Dois projetos de lei que aumentam as penas para crimes como furto, roubo e estelionato aguardam votação no Plenário do Senado Federal. As propostas já foram aprovadas na Comissão de Constituição e Justiça (CCJ) e fazem parte de um pacote de endurecimento da legislação penal.
Um dos projetos é o PL 3.780/2023, que eleva o tempo de prisão para diversos crimes, incluindo o furto e roubo de aparelhos celulares. A proposta foi aprovada pela CCJ em 2024, sob relatoria do senador Efraim Filho (União-PB), que apresentou um substitutivo ao texto original enviado pela Câmara dos Deputados.
De acordo com o texto aprovado, as penas passam a ser:
Furto simples: de 1 a 6 anos de prisão (atualmente, até 5 anos);
Furto de celular: de 2 a 6 anos (hoje tratado como furto simples);
Furto por meio eletrônico: até 10 anos (atualmente, até 8 anos);
Roubo: pena mínima de 5 anos (hoje, 4 anos);
Roubo de celular ou arma de fogo: aumento de pena em dois terços;
Roubo com lesão corporal grave: pena mínima sobe de 7 para 10 anos;
Roubo seguido de morte: pena mínima passa de 20 para 24 anos.
Outro projeto em análise é o PL 2.254/2022, que aumenta a pena para o crime de estelionato e tipifica o chamado estelionato sentimental, caracterizado quando o criminoso finge manter uma relação afetiva com a vítima para obter dinheiro ou bens.
Pela proposta, a pena passa de 1 a 5 anos para 2 a 6 anos de prisão, incluindo também quem permite que sua conta bancária seja usada em golpes contra terceiros. A punição será dobrada caso a vítima seja idosa ou pessoa em situação de vulnerabilidade.

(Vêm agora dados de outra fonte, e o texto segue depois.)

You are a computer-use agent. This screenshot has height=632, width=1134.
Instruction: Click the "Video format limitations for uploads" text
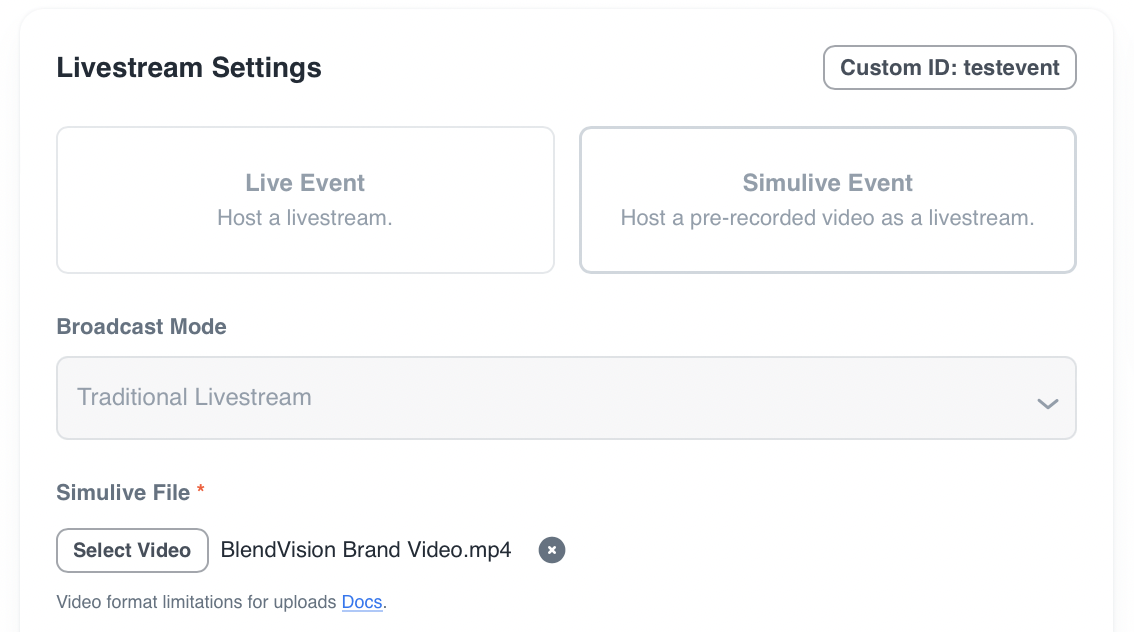(197, 602)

O texto foi aprovado pela CCJ em 2023, com relatoria do senador Plínio Valério (PSDB-AM), que retirou do projeto a previsão de enquadrar o estelionato contra idosos como crime hediondo.
No entanto, um requerimento do senador Weverton (PDT-MA) pede o adiamento da votação para que o projeto retorne à CCJ e tenha as penas reavaliadas. O pedido ainda não foi analisado.